MPF cobra informações sobre ações de retirada de garimpeiros na Terra Yanomami

O Ministério Público Federal (MPF) cobrou informações sobre as ações de retirada de garimpeiros da Terra Indígena Yanomami em Roraima.

Por meio de oficio, ao Ministério dos Povos Indígenas (MPI), Polícia Federal (PF), Instituto Brasileiro do Meio Ambiente e dos Recursos Naturais Renováveis (Ibama), Fundação Nacional dos Povos Indígenas (Funai) e Secretaria Especial de Saúde Indígena (Sesai) o órgão requisitou no prazo de 10 dias as informações.

Objetivo é saber quais foram as solicitações de apoio logístico ao Ministério da Defesa para a execução da retirada de garimpeiros do local.

Limitação de apoio

De acordo com o MPF, o Ministério da Defesa está supostamente limitando o apoio prestado às equipes da Funai, Ibama e Polícia Federal. Isso para efetivar medidas importantes. Entre elas, a ocupação de regiões mais isoladas onde ocorreu o fechamento de unidades de saúde por conta da ação de garimpeiros.

Aapós quase cinco meses do decreto que instituiu medidas para enfrentamento da emergência em saúde no território Yanomami, o MPF afirmou que não há notícia da reabertura de unidades de saúde.

Sem assistência à saúde

Nesse sentido, ao contar com dez aldeias é uma população com cerca de 600 indígenas, com grande percentual de crianças em situação de subnutrição (até 80% das crianças). Assim, as regiões de Homoxi e Kayanaú continuam sem assistência básica de saúde. O impacto de saúde pública pode ser ainda mais grave. Isso considerando que não há notícia da normalização do atendimento em outras cinco regiões com mais de 50 aldeias e população aproximada de 4,4 mil indígenas.

Esclarecimentos

No ofício, o MPF pede esclarecimentos sobre quais foram as demandas do MPI, PF, Ibama, Funai e Sesai endereçadas ao Ministério da Defesa, a resposta dada à solicitação e as consequências operacionais da eventual negativa de apoio logístico.

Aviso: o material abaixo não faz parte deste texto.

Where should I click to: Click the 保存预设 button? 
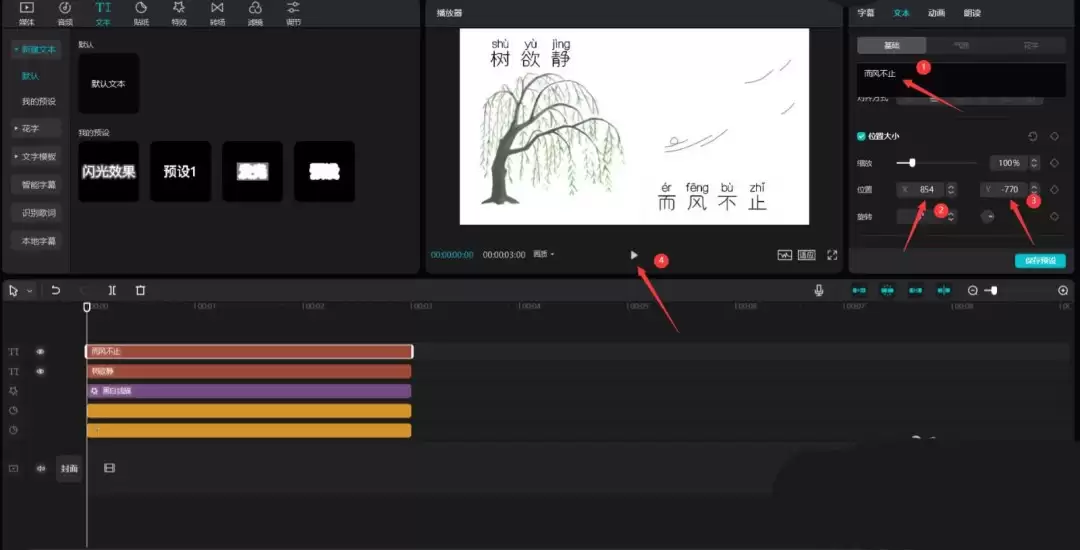[x=1040, y=261]
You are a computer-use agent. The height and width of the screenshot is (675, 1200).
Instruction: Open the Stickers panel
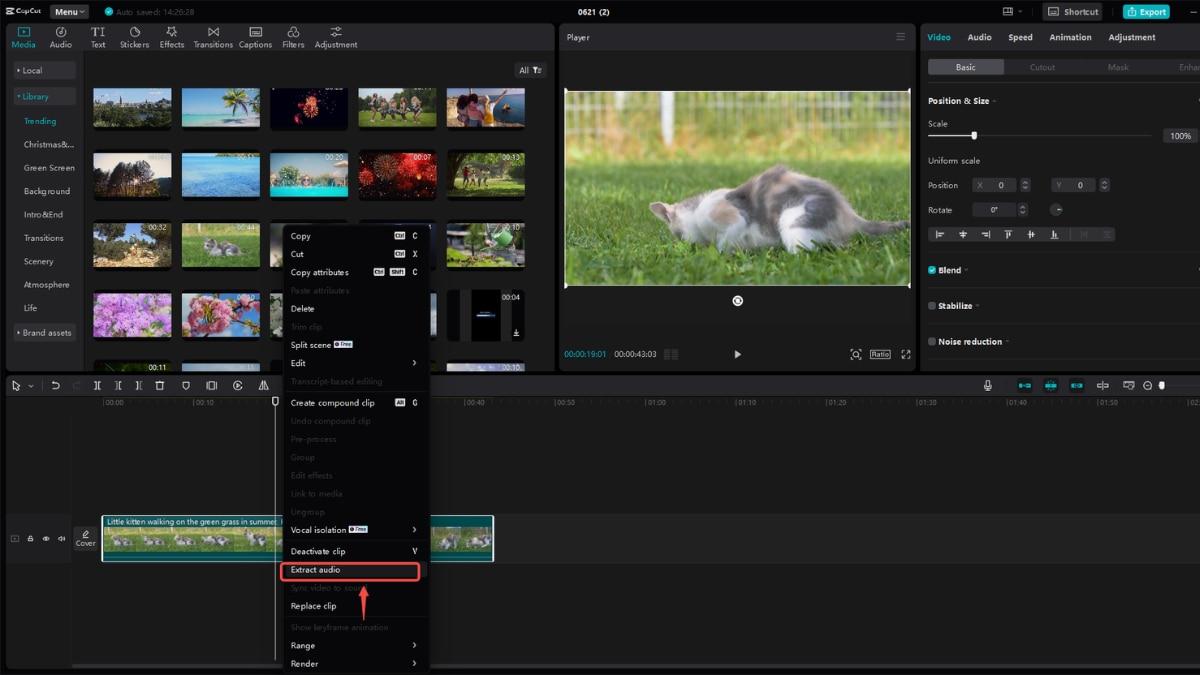134,37
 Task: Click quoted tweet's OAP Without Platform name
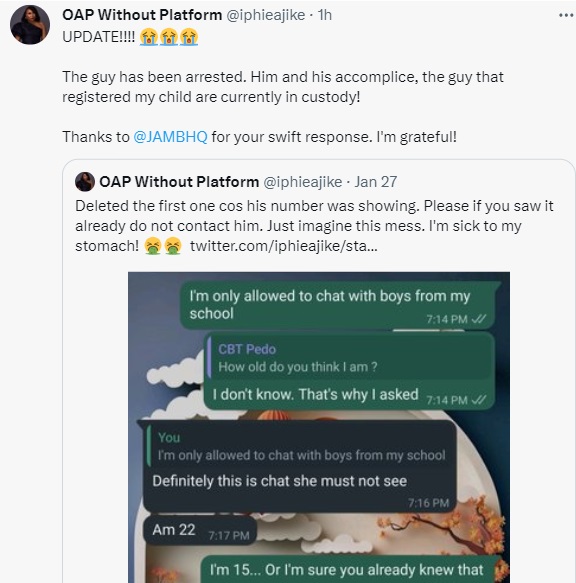[179, 182]
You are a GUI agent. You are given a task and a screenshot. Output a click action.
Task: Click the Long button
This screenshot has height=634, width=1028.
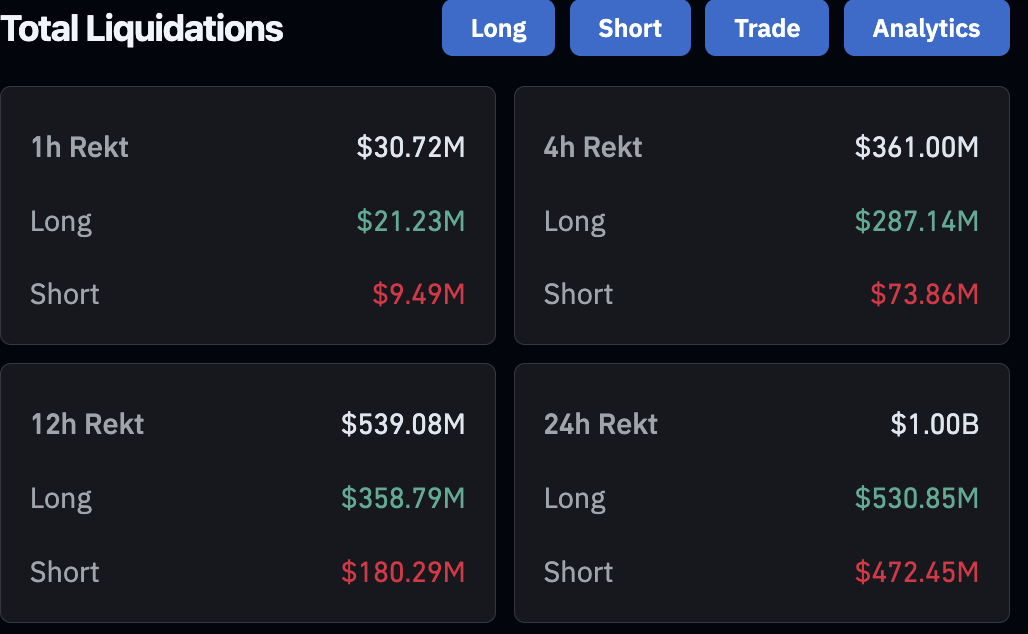point(498,28)
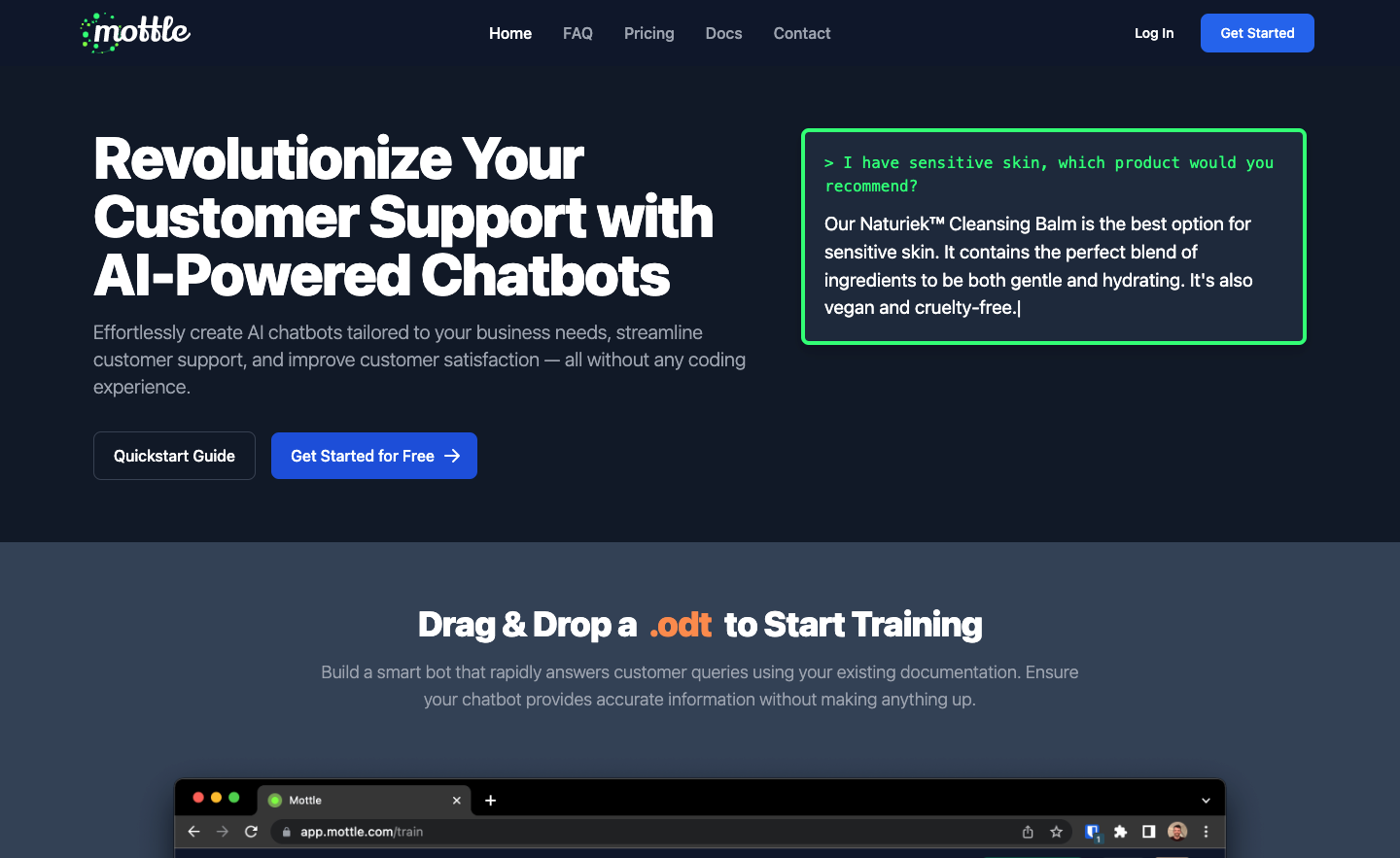Screen dimensions: 1400x858
Task: Toggle the side panel icon
Action: [1148, 832]
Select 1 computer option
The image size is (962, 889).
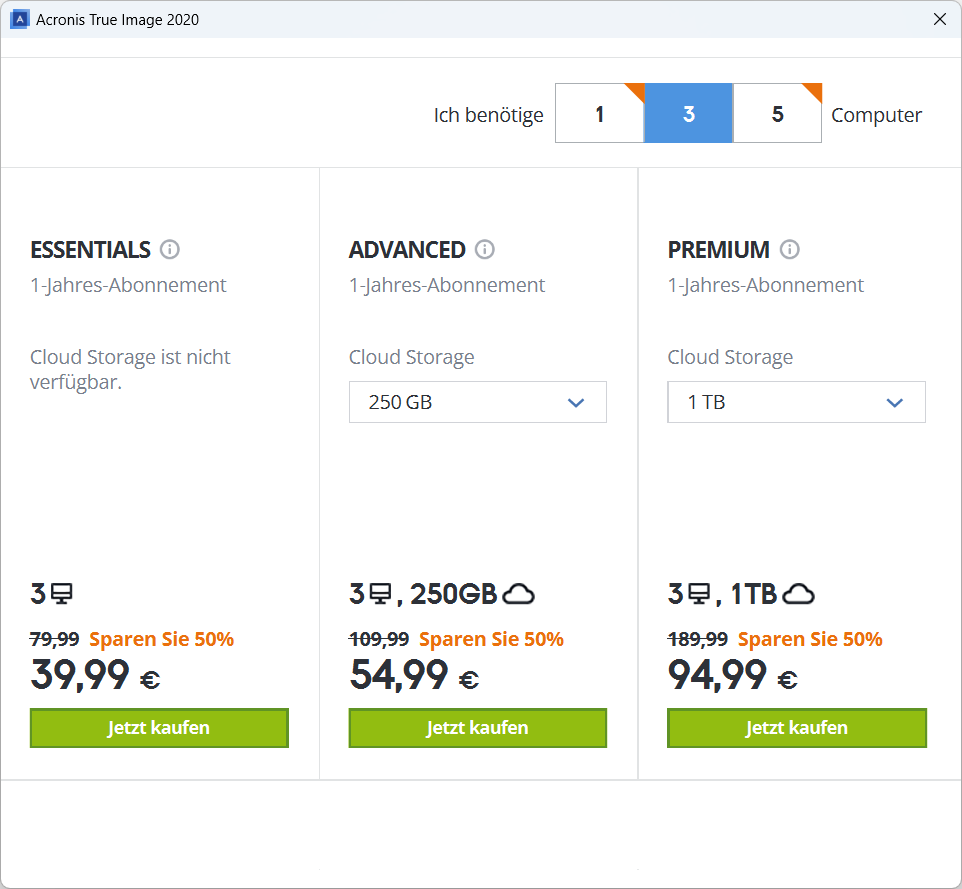[x=599, y=114]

Contudo, até o momento, segundo o que foi informado ao MPF, o apoio prestado pelo Ministério da Defesa tem se limitado ao transporte aéreo. Além disso, a prática já ocorreu em anos anteriores sendo umas das principais causas para o descumprimento de ordens judiciais de invasores.

Por fim, para o MPF, apesar do êxito da operação em impedir a expansão das atividades de mineração, a morosidade da retirada de garimpeiros nas regiões mais isoladas do território tem colocado as comunidades à violência de criminosos. Além da desassistência em saúde, com maiores impactos sobre as crianças indígenas.